RDC : Fayulu internationalise la crise sécuritaire et mise sur une médiation régionale pour rebattre les cartes politiques

L’opposant congolais Martin Fayulu change de registre. Dans un document programmatique diffusé cette semaine, il ne se contente plus de réclamer un dialogue national : il inscrit désormais la sortie de crise congolaise dans une dynamique régionale, en sollicitant explicitement l’implication du président angolais João Lourenço comme facilitateur.

Derrière l’argument de « l’inclusivité », l’initiative apparaît comme une tentative de repositionnement stratégique. Alors que le pouvoir en place privilégie des mécanismes institutionnels internes, Fayulu plaide pour un cadre élargi, estimant que la profondeur des crises sécuritaire, institutionnelle et sociale dépasse les capacités des dispositifs actuels.

Un plaidoyer pour un cadre refondateur

Dans son texte, l’ancien candidat à la présidentielle soutient qu’un dialogue « sincère et représentatif » constitue la seule voie crédible pour restaurer la cohésion nationale. Il insiste sur la nécessité d’associer l’ensemble des composantes du pays : majorité, opposition, société civile, autorités coutumières, confessions religieuses, diaspora et même groupes armés.

Ce choix d’ouverture maximale vise, selon ses proches, à éviter les écueils des concertations passées, souvent critiquées pour leur caractère sélectif et leurs résolutions peu contraignantes.

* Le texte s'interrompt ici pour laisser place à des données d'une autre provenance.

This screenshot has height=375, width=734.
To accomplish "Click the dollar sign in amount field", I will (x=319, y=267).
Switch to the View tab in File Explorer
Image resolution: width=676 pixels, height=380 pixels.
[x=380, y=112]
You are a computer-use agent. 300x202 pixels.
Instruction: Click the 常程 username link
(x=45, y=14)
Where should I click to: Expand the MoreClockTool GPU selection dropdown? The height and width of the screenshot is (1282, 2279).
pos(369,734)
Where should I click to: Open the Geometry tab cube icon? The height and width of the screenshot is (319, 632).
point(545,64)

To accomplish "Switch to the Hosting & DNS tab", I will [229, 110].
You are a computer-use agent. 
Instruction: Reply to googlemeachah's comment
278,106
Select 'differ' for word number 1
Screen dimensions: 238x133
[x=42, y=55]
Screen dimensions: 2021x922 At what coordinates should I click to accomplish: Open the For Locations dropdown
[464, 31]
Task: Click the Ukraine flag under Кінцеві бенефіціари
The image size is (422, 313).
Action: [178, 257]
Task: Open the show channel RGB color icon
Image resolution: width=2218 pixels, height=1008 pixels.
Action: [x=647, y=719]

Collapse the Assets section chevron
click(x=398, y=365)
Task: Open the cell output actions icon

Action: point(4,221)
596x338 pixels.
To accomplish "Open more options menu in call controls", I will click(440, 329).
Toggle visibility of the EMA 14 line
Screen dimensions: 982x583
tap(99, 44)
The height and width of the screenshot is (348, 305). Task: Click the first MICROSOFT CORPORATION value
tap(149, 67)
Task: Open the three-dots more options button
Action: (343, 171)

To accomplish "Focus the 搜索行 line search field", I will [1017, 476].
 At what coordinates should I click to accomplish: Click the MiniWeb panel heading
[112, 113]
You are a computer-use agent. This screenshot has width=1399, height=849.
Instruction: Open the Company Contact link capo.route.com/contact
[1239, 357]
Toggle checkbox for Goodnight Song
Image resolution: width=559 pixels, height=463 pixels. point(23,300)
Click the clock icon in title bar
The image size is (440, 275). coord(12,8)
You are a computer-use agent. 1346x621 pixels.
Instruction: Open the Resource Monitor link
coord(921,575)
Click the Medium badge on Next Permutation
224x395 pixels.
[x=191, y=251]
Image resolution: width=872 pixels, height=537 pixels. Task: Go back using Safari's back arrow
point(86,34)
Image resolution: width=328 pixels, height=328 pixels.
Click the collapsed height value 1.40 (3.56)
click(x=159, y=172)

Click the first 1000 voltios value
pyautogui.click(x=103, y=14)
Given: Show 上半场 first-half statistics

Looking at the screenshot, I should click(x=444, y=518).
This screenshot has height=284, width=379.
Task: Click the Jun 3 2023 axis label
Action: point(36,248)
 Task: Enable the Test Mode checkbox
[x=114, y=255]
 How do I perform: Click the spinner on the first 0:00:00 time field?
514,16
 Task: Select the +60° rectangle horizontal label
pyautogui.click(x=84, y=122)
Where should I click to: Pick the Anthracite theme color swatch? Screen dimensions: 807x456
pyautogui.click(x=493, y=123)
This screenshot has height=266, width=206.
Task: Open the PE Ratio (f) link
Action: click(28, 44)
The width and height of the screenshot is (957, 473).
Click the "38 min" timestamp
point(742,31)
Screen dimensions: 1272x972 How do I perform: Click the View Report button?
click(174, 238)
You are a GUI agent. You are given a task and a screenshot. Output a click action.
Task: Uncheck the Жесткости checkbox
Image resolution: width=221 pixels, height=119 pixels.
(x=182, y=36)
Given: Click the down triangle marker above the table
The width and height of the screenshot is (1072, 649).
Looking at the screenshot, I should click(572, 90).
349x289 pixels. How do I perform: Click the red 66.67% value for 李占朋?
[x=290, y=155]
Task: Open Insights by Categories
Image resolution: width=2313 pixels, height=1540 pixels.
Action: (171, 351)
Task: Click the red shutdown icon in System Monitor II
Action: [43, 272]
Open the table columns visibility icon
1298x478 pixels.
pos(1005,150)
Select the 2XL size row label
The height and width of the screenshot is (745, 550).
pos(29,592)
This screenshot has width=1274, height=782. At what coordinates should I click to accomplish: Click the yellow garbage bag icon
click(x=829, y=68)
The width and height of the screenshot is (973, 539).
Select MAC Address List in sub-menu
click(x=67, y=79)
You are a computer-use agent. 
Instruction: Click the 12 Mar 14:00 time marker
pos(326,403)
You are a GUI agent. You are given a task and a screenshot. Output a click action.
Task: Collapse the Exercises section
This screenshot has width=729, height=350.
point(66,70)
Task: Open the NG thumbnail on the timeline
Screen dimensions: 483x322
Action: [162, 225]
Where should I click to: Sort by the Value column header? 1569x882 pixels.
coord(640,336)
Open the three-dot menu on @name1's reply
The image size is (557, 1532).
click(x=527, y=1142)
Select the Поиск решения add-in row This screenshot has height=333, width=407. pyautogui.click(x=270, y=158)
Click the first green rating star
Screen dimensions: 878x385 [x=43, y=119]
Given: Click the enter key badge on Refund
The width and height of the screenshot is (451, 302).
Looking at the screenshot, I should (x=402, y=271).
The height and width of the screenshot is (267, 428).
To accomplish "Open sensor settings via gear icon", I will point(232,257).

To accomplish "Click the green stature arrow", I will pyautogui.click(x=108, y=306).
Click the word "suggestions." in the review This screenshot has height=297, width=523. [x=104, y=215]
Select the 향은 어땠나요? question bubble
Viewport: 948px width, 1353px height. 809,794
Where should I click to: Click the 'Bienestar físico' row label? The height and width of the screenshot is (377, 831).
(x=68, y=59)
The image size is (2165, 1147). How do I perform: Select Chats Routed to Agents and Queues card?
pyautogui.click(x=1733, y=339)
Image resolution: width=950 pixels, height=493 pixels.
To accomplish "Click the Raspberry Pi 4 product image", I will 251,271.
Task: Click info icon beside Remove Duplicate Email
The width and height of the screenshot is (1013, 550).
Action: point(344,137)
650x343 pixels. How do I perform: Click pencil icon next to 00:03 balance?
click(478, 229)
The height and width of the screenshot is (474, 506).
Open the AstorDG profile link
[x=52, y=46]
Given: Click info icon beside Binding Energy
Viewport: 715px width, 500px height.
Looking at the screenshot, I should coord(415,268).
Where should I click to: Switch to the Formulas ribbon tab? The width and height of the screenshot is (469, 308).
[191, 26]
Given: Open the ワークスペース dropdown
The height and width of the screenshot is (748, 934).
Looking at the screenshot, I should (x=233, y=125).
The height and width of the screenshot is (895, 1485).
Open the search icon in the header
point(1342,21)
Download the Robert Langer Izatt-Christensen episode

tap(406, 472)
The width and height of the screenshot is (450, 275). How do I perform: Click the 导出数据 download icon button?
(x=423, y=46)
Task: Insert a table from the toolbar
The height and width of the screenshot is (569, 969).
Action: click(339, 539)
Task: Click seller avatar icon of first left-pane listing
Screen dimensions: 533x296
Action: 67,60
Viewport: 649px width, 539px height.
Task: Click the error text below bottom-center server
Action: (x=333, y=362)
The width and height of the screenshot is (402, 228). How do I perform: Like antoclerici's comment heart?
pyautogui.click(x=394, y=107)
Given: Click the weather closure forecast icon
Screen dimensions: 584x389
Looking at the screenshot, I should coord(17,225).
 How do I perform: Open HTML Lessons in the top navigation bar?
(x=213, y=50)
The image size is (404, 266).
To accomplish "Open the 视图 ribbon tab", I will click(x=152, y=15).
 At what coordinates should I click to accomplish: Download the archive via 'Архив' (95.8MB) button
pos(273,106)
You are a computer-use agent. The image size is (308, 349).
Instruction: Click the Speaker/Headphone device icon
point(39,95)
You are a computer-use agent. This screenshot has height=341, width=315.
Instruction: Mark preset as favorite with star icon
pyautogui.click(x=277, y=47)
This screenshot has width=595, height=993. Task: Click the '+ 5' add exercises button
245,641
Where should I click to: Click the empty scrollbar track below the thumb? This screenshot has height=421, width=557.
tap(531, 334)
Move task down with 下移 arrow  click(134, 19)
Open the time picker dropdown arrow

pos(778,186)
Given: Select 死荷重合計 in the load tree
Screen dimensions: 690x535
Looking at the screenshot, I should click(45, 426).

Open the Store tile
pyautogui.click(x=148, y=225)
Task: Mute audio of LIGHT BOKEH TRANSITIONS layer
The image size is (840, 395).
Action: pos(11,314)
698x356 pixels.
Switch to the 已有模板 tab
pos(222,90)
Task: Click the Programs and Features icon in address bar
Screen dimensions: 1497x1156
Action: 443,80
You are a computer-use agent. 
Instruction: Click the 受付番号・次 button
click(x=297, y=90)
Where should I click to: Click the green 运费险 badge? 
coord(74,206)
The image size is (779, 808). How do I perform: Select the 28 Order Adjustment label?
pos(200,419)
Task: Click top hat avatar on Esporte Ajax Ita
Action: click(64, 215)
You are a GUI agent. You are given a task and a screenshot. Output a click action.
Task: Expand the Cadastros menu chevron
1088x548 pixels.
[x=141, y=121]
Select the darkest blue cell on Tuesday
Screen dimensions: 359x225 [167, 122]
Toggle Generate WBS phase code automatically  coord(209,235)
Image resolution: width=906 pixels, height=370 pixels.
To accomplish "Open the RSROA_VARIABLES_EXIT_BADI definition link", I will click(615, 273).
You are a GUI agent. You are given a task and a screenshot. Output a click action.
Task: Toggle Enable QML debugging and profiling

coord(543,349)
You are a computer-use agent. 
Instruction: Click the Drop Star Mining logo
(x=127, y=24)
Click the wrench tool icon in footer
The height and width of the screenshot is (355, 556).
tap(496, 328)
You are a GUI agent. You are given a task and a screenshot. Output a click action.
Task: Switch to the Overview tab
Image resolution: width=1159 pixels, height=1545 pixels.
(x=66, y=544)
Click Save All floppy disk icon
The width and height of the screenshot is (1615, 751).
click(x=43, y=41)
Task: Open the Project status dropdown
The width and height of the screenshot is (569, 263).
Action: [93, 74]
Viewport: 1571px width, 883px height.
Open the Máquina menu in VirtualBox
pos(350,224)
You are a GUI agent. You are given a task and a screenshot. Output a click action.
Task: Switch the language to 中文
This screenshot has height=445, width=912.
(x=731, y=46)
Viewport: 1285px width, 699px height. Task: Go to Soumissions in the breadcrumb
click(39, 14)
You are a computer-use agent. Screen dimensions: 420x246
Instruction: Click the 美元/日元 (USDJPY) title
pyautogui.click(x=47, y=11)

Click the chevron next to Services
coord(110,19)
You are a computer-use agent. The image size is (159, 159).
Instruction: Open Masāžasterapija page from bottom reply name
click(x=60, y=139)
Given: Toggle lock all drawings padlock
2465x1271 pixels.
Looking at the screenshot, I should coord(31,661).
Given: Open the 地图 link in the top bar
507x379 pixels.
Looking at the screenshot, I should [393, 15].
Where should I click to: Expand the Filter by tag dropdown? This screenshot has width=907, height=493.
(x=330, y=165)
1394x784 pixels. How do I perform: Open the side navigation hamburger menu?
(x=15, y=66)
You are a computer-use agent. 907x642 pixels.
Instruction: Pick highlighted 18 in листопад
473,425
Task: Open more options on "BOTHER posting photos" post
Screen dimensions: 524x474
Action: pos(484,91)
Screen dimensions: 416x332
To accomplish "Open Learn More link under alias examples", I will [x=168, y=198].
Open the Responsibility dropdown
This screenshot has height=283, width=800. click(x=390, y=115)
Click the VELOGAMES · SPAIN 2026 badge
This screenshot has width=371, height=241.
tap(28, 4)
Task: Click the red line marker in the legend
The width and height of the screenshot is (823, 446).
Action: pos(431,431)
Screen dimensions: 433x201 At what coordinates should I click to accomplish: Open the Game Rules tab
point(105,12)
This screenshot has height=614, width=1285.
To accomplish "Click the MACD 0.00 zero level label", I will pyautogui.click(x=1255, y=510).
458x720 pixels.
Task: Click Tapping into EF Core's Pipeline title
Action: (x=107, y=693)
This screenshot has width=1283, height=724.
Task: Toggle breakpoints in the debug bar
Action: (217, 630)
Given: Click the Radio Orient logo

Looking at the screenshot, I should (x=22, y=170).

Sept chantiers structurants

L’opposant propose un agenda articulé autour de sept priorités : la souveraineté et la réforme du secteur de la sécurité ; la gouvernance économique et la lutte contre la corruption ; la justice et les droits fondamentaux ; les réformes électorales à l’horizon 2028 ; la cohésion intercommunautaire ; la stabilité régionale dans l’espace des Grands-Lacs ; et l’évaluation des précédents dialogues politiques depuis l’indépendance.

Pour Fayulu, l’objectif n’est pas l’unanimité, mais « l’organisation pacifique des divergences » dans un cadre institutionnalisé.

Un signal politique à double lecture

L’appel au parrainage angolais constitue l’élément le plus significatif de la démarche. En sollicitant João Lourenço, déjà actif dans plusieurs initiatives diplomatiques régionales, Fayulu confère une dimension internationale à son projet. Cette orientation pourrait accroître la pression politique sur Kinshasa, tout en repositionnant l’opposition dans le jeu diplomatique régional.

Reste à déterminer si cette proposition trouvera un écho favorable auprès des autorités congolaises, ou si elle alimentera davantage les lignes de fracture dans un paysage politique déjà fragmenté.